The task => Look in the material below for the line holding "The height and". Set it down exactly, with each later line up to and including the line holding "How do I perform: Click".

___ Supplied information ___

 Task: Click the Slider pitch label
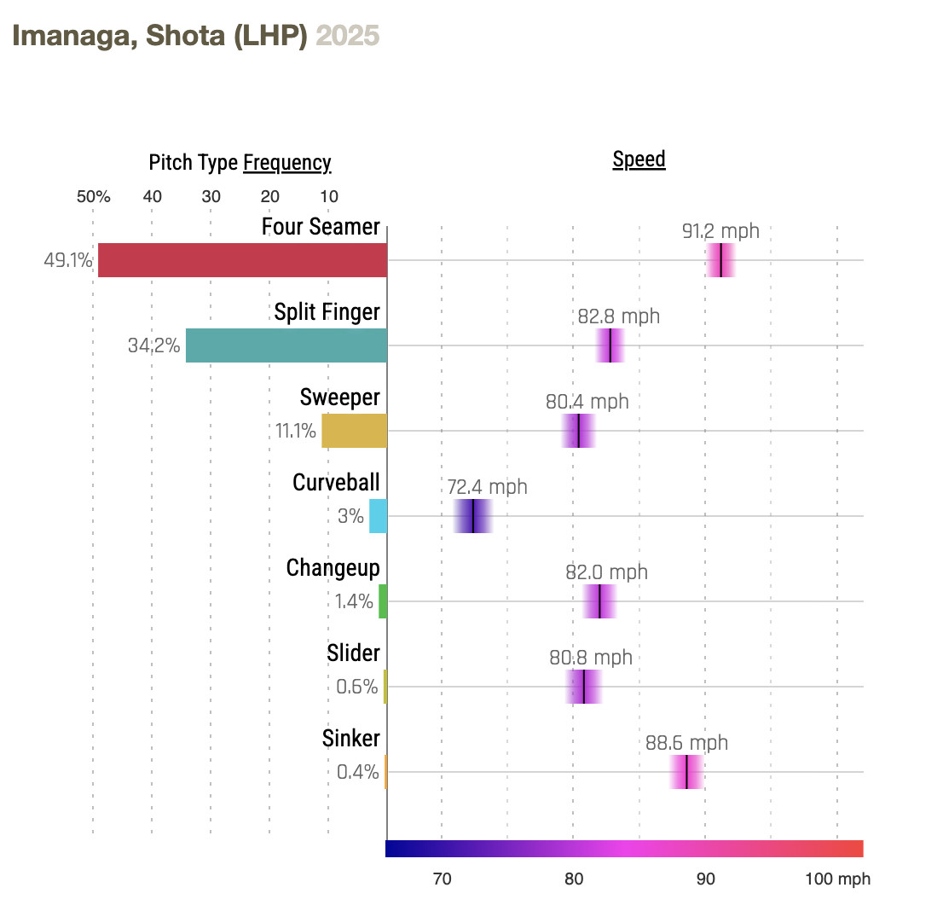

___
___ Supplied information ___

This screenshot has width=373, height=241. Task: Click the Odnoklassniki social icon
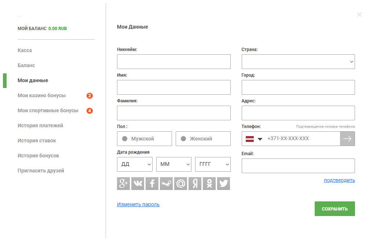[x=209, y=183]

___
___ Supplied information ___

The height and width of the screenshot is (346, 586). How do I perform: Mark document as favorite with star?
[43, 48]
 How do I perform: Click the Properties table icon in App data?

___

Written response =>
The height and width of the screenshot is (346, 586). How do I perform: Mark document as favorite with star?
[43, 48]
 How do I perform: Click the Properties table icon in App data?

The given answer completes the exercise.